* _EXERCISE REQUIREMENTS_
1) Write out everything in the passage on chip manufacturing from "And I think" down to "say, in jobs.".
2) Answer these questions from the passage on chip manufacturing:
(a) According to the passage, where is Intel locating?
(b) Which company does the passage say is focusing on upstate New York?
(c) With what kind of institution does the passage say the companies are partnering to train people?

* _TEXT SEGMENT_
I think, generally speaking, the answer is yes. And one good place we have to look to understand what this sort of highly advanced manufacturing would look like is what's starting to happen with the CHIPS Act and where you see the sort of high-end chip makers locating and who they're hiring. And so if you look at, you know, TSMC locating outside of Phoenix, Intel locating in the middle of Ohio, Micron focusing on upstate New York,
Obviously, those aren't sort of rural agricultural places necessarily, but they're the kinds of places that otherwise have not been the beneficiaries of a lot of the other kinds of growth we've seen in recent decades. And if you look at who they're hiring and how you're doing it, what you see is, you know, yes, there is some kind of very high skilled employment, very sophisticated employees.
And I think it's also a good thing to bring more people with those types of skills to those communities. But then on top of that, you're seeing a lot of what gets typically called mid-skill jobs. You're seeing the companies partner with community colleges to equip people with the kind of training they need to be the technicians, let's say, in jobs.

* _ENTRIES PROVIDED_
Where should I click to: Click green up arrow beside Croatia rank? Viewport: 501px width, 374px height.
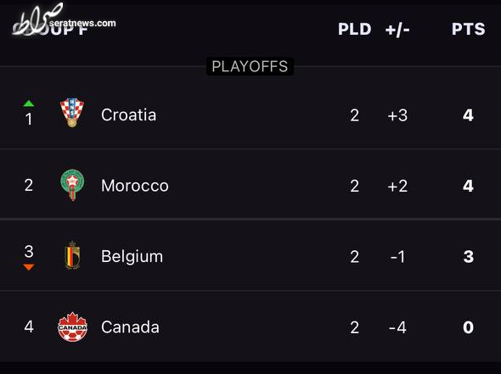click(29, 103)
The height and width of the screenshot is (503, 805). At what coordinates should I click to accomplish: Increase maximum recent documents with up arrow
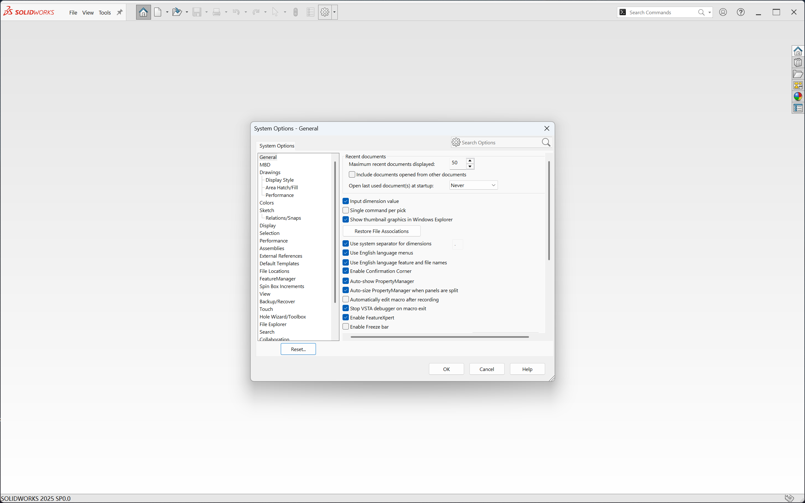tap(470, 161)

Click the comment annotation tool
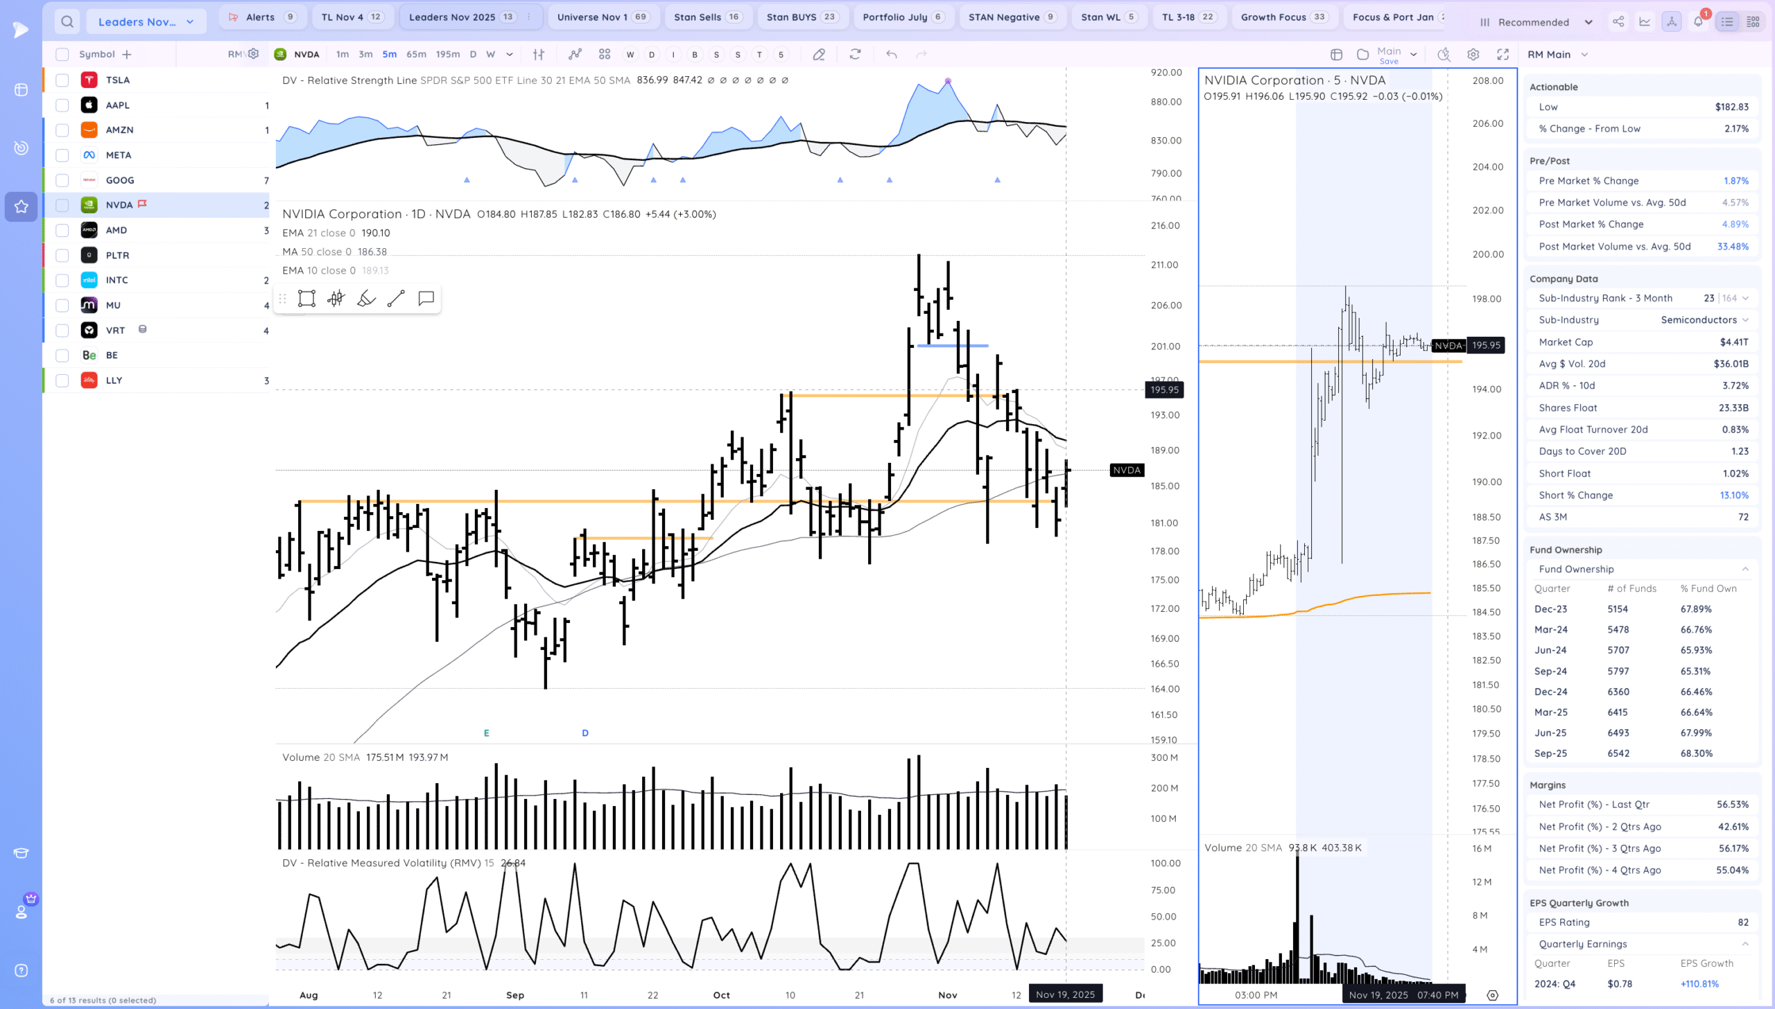click(426, 299)
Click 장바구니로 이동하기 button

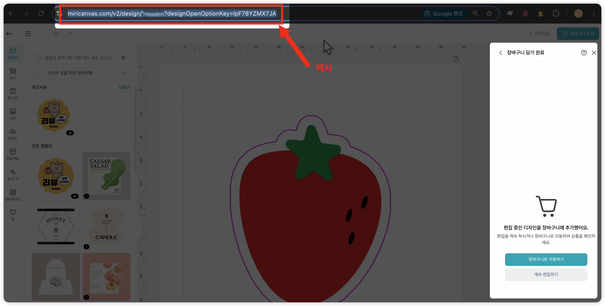coord(546,259)
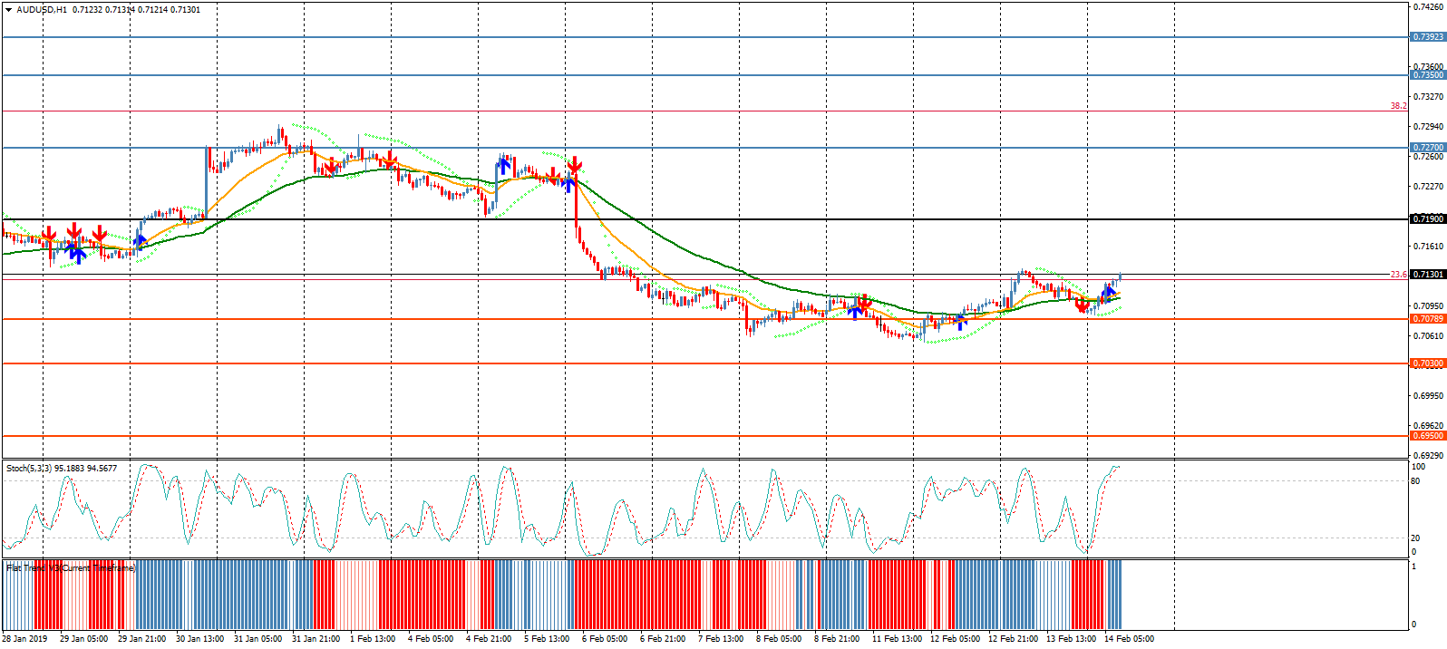
Task: Open the AUDUSD,H1 chart dropdown triangle
Action: [9, 10]
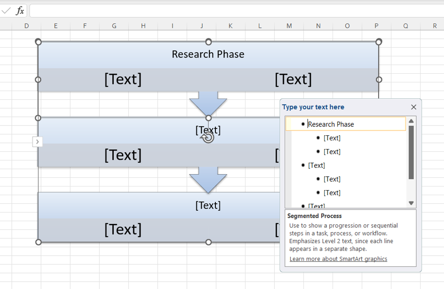Click the scroll-down arrow in the text pane
The width and height of the screenshot is (444, 289).
tap(411, 202)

* _FINAL RESULTS_
1)
And I think it's also a good thing to bring more people with those types of skills to those communities. But then on top of that, you're seeing a lot of what gets typically called mid-skill jobs. You're seeing the companies partner with community colleges to equip people with the kind of training they need to be the technicians, let's say, in jobs.

2)
(a) In the middle of Ohio.
(b) Micron.
(c) Community colleges.